Item position entries:
★ ★ ★
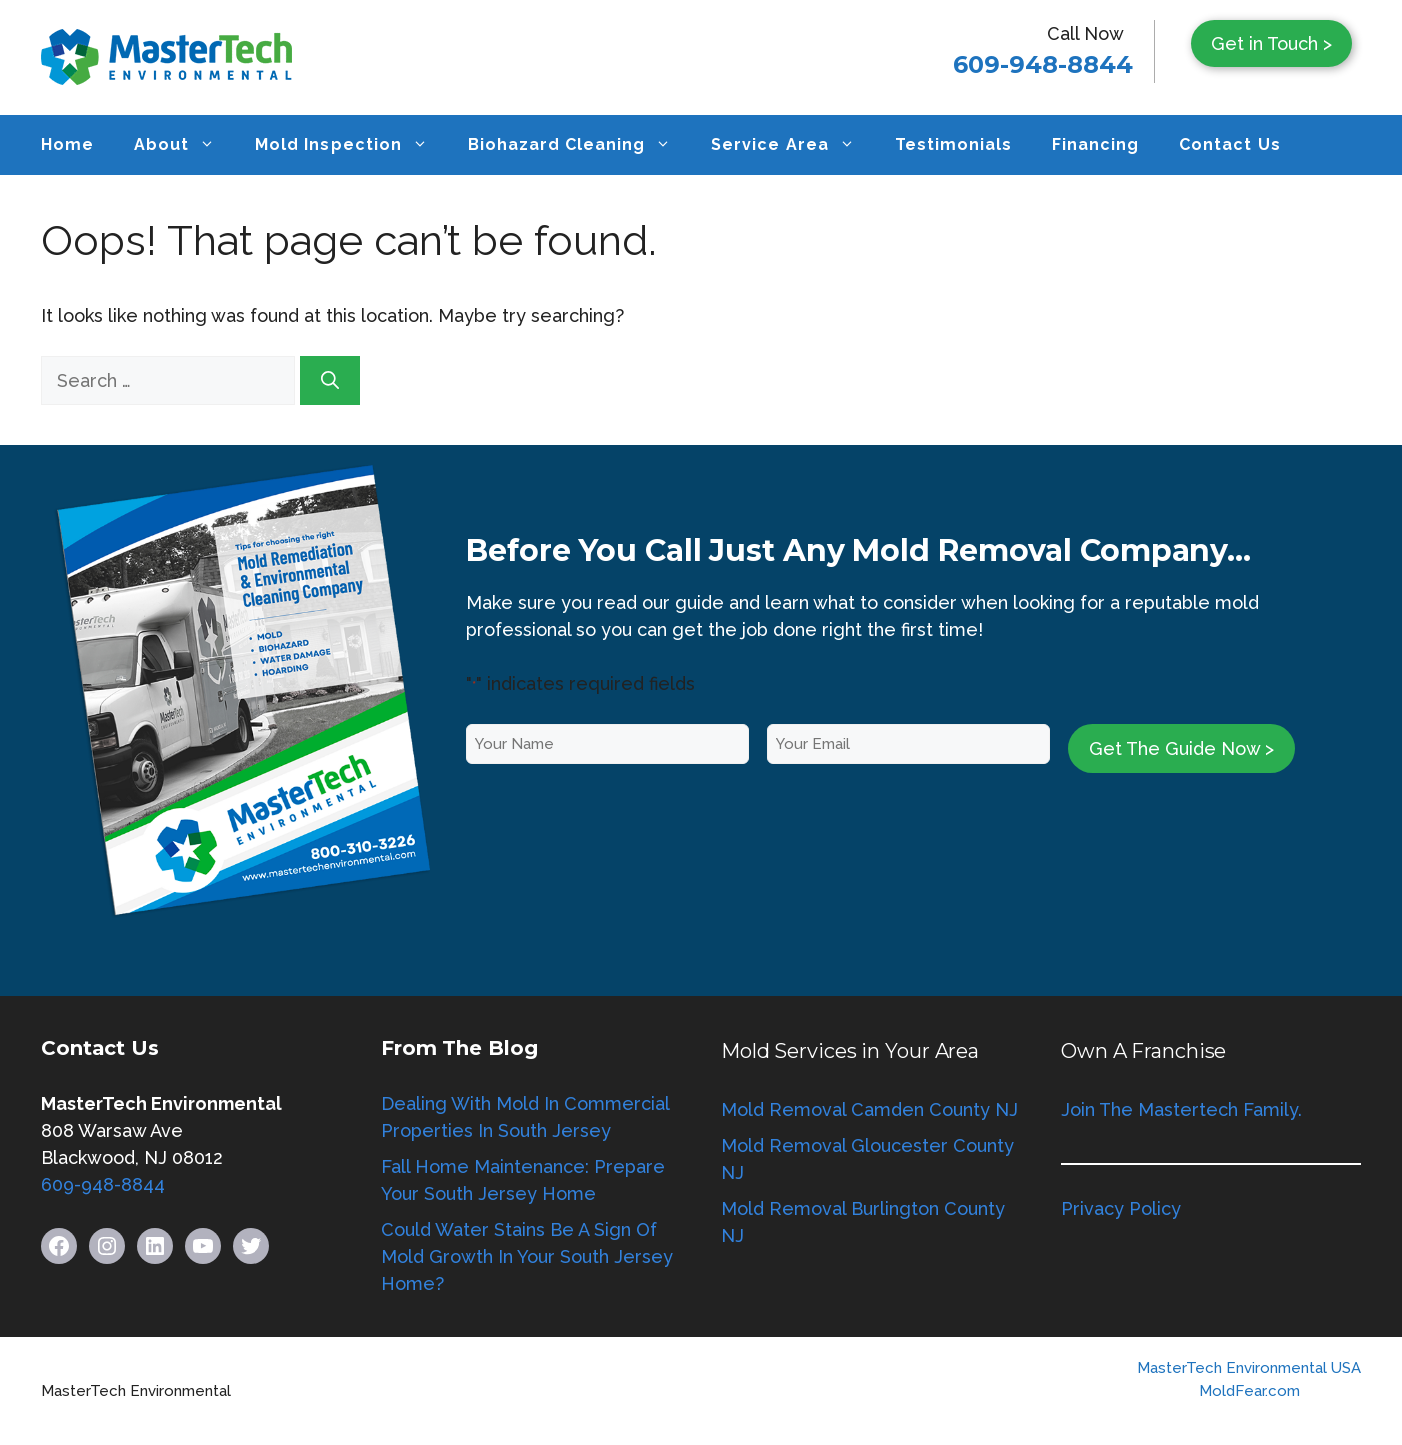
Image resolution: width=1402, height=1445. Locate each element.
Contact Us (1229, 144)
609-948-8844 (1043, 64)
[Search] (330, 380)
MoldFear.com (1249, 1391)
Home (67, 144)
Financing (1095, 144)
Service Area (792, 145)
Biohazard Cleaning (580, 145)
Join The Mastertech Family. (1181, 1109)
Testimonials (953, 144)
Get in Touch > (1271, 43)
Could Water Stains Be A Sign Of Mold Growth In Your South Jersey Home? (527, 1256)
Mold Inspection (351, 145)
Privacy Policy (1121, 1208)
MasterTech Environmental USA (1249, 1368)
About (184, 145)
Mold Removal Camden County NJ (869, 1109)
★ ★ ★
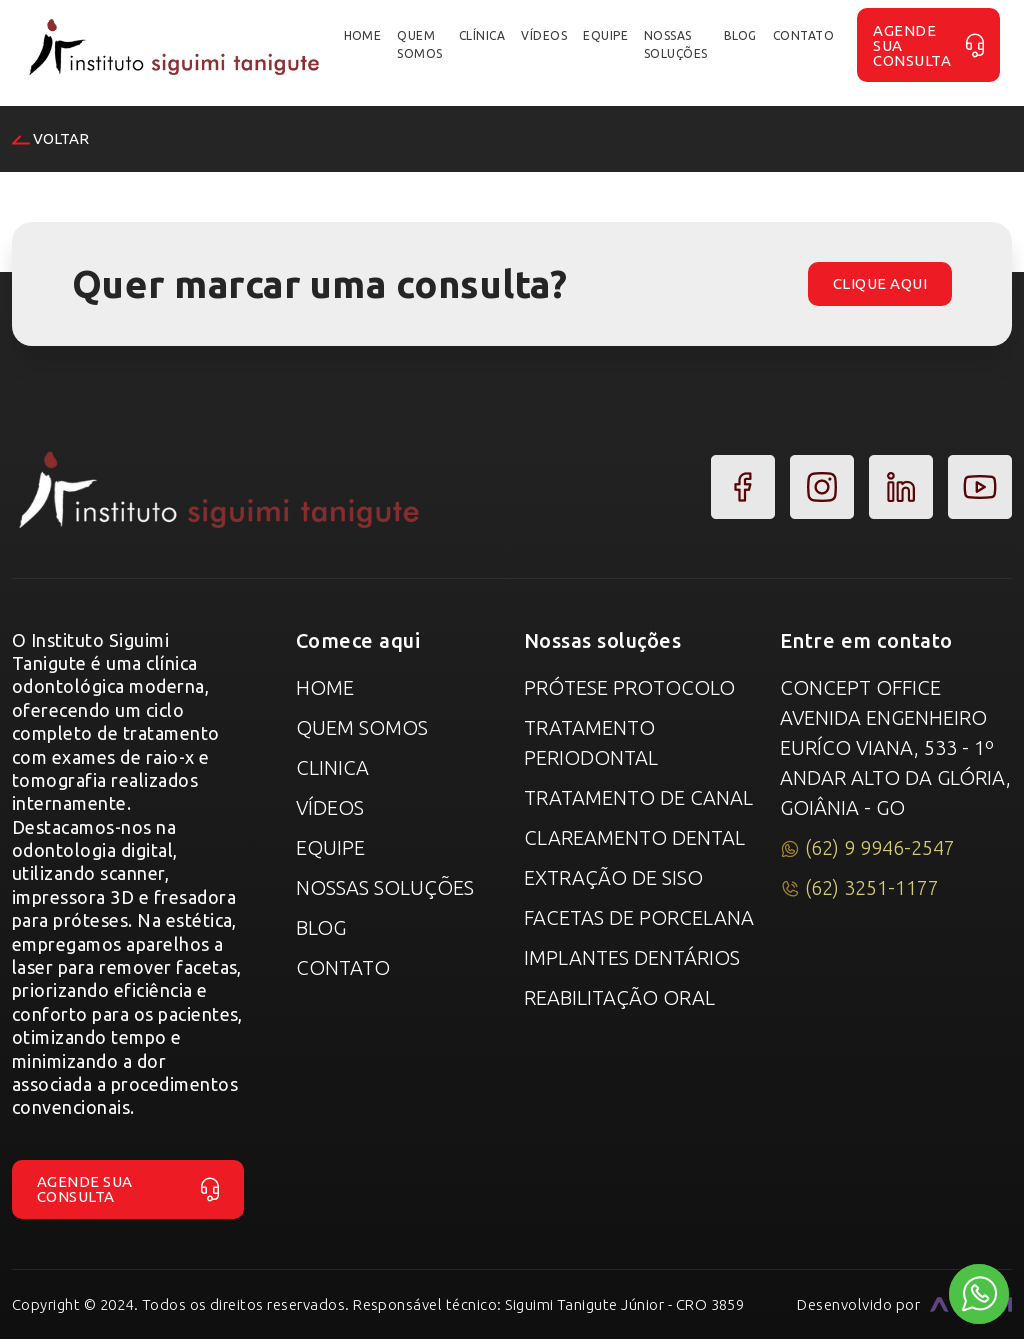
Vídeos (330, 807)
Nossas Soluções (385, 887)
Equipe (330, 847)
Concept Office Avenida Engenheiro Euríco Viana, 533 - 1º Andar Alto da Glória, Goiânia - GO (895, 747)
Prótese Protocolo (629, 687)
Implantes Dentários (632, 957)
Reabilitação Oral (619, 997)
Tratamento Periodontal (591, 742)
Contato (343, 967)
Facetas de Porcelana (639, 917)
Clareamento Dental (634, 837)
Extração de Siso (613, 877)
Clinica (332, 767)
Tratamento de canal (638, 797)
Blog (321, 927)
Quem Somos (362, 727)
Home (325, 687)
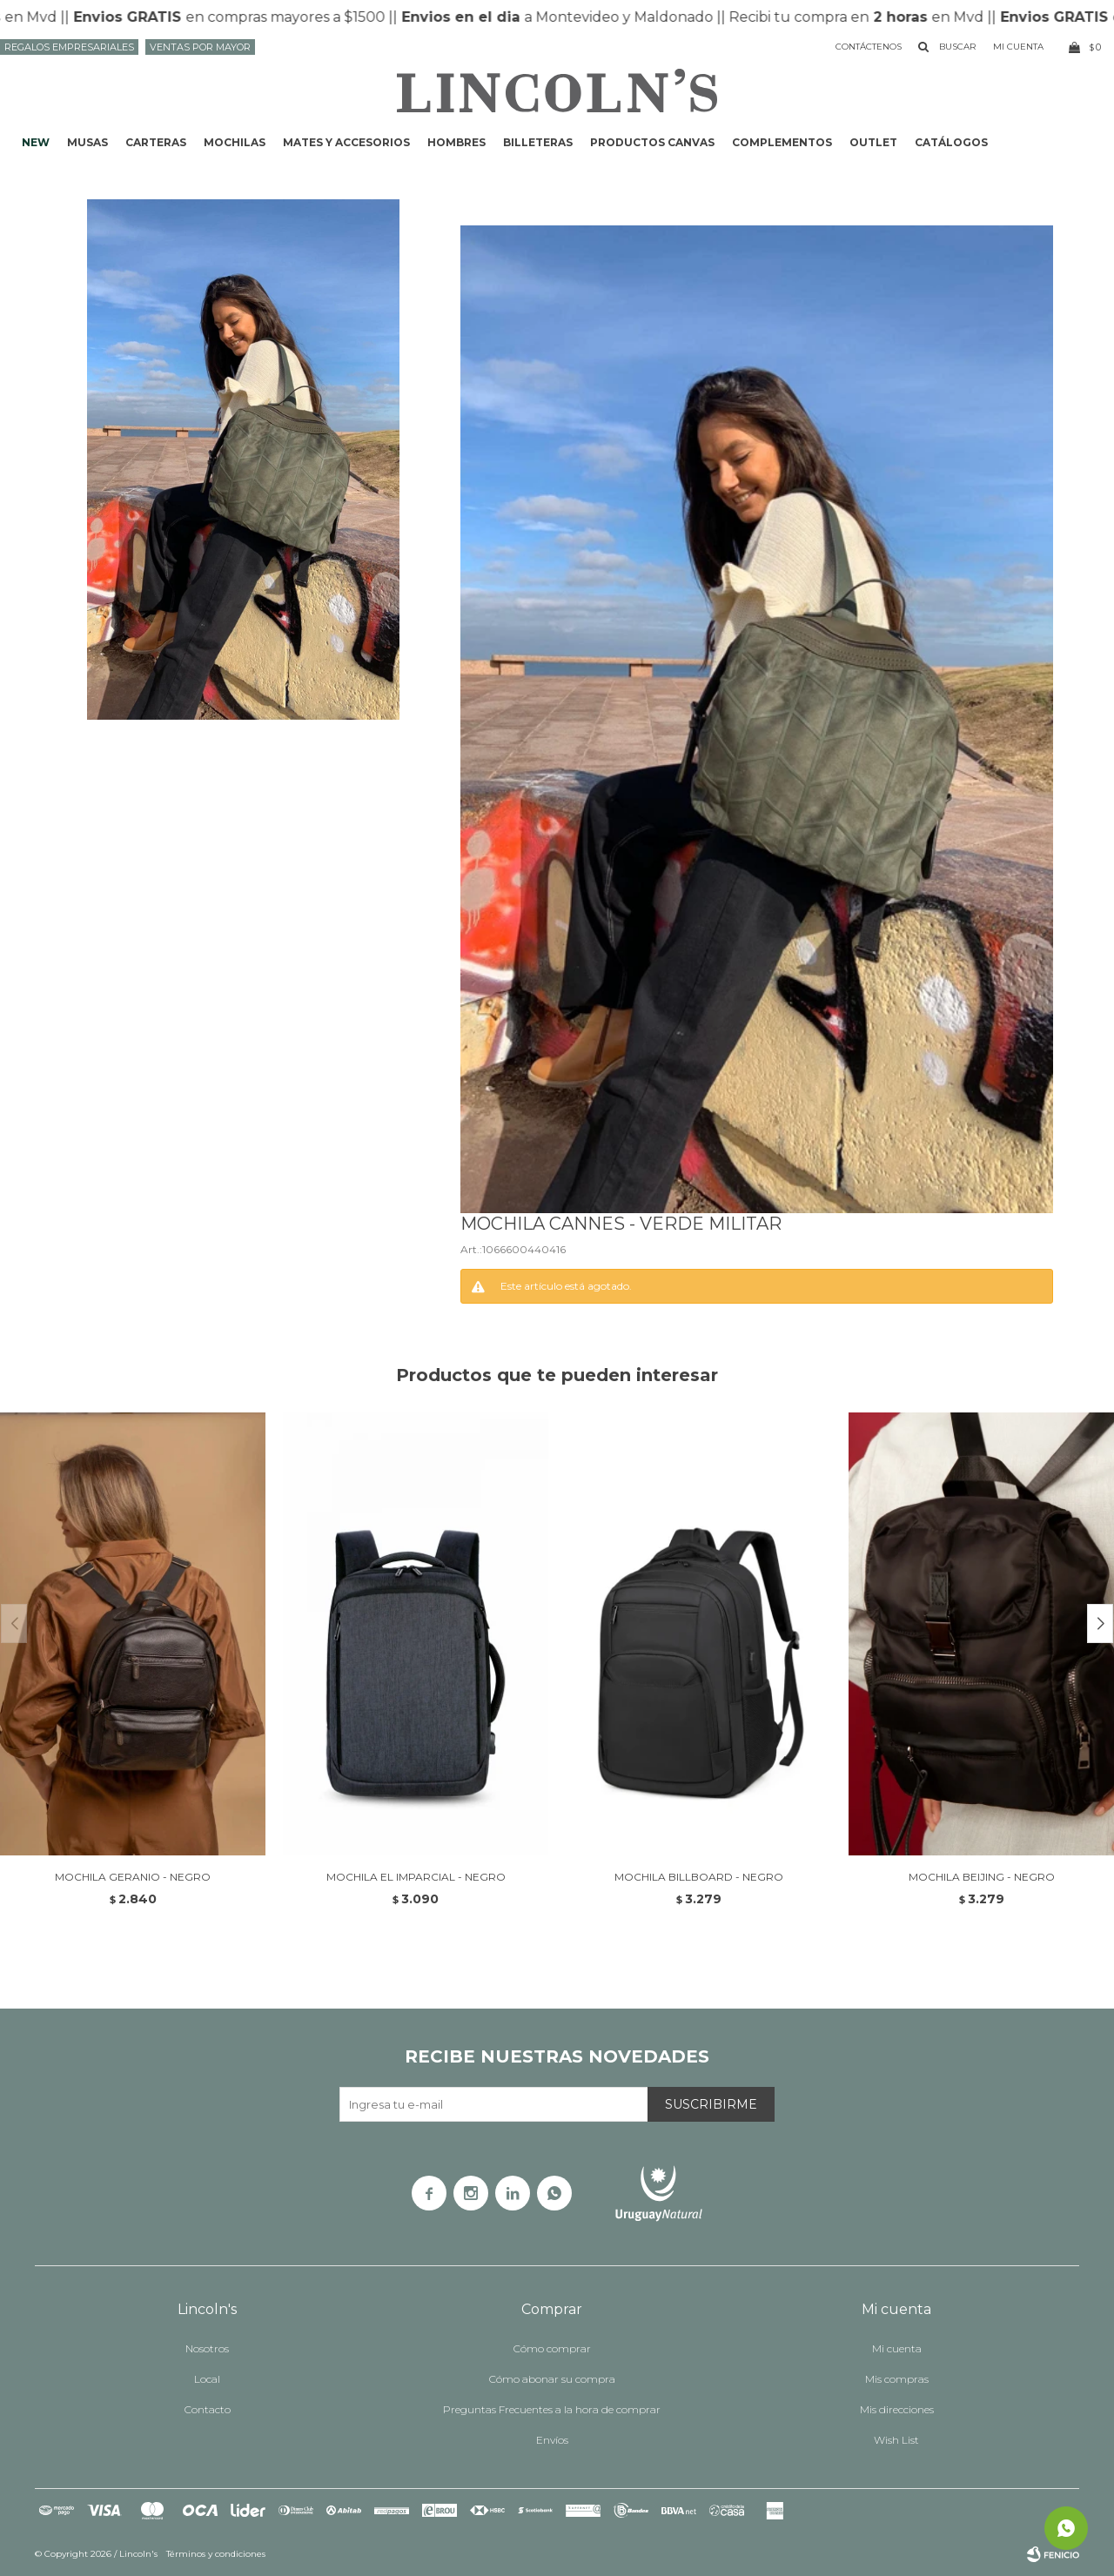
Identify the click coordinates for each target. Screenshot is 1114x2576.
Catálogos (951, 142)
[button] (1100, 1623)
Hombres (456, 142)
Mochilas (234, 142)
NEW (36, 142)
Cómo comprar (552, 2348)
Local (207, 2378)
★ ★ ★
## TASK BRIEF
Edit the rows from the line containing "Financing (1095, 144)" through the line containing "About (184, 145)", replacing "Privacy Policy" with "Privacy Notice" and keeping everything else the same. Return only those rows.

## SOLUTION FOR THIS EXERCISE
Financing (1095, 144)
Service Area (792, 145)
Biohazard Cleaning (580, 145)
Join The Mastertech Family. (1181, 1109)
Testimonials (953, 144)
Get in Touch > (1271, 43)
Could Water Stains Be A Sign Of Mold Growth In Your South Jersey Home? (527, 1256)
Mold Inspection (351, 145)
Privacy Notice (1121, 1208)
MasterTech Environmental USA (1249, 1368)
About (184, 145)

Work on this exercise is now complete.